1. A pele na superfície tem uma camada de proteína chamada queratina, mas nas mucosas da boca e outras cavidades esta camada não existe ou é muito delicada. Isto deixa as mucosas transparentes com a cor de tecido com sangue embaixo delas, lhe dando aquela tonalidade rosada.

2. Vá na frente do espelho e levante os lábios e fique observando-os internamente. Isto pode ser feito também levantando a língua ou dobrando as pálpebras para fora. Na mucosa você verá uma quantidade incontável de linhas bem finas, delicadas, vermelhas e contínuas. Se pudéssemos aumentar o tamanho destas linhas, iam parecer as ruas lotadas de carros, ou sangue, numa grande cidade vista de um helicóptero.

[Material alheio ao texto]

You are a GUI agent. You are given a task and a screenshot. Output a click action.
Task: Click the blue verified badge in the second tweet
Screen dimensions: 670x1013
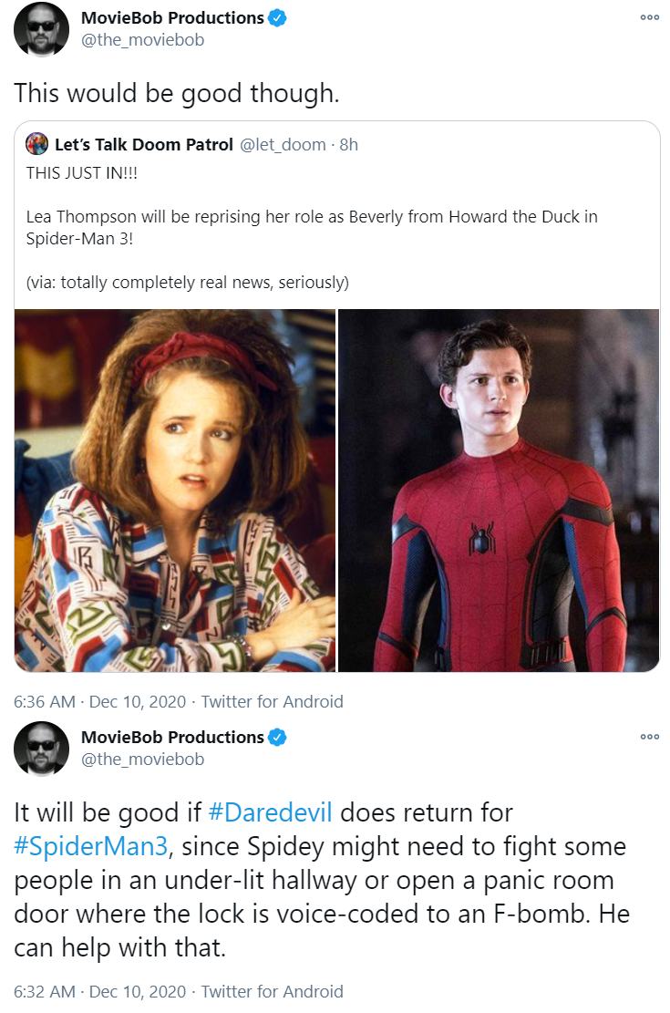coord(277,737)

O difícil é ser simples, dizia Manoel Bandeira. Olha que ideia simples e espetacular. Na covid-19 a trombose nos pequenos vasos de órgãos – ou microtromboses - como pulmão, cérebro e coração é muito importante. É preciso avaliar e observar isto para fins de controle e tratamento.

Os pesquisadores DAE Santo, ACB Lemos e CH Miranda da Faculdade de Medicina de Ribeirão Preto da USP, usaram uma metodologia simples para avaliar isto: em 13 pacientes com covid-19 em ventilação mecânica, analisaram e fotografaram os vasos do soalho da boca, que tem a mucosa muito transparente e fina, e detectaram numerosas interrupções do fluxo sanguíneo por microtromboses (medRxiv preprint doi: https://doi.org/10.1101/2020.07.09.20149971). Assim, propuseram esta manobra como uma possível forma para avaliar, por extrapolação, o que estaria ocorrendo no pulmão e especialmente no cérebro!
Simples assim! Clarice Lispector dizia: “Não se enganem senhores, atrás da simplicidade existe muito trabalho” e o escultor romeno Constantin Brancusi afirmou: “A simplicidade é complexidade resolvida”!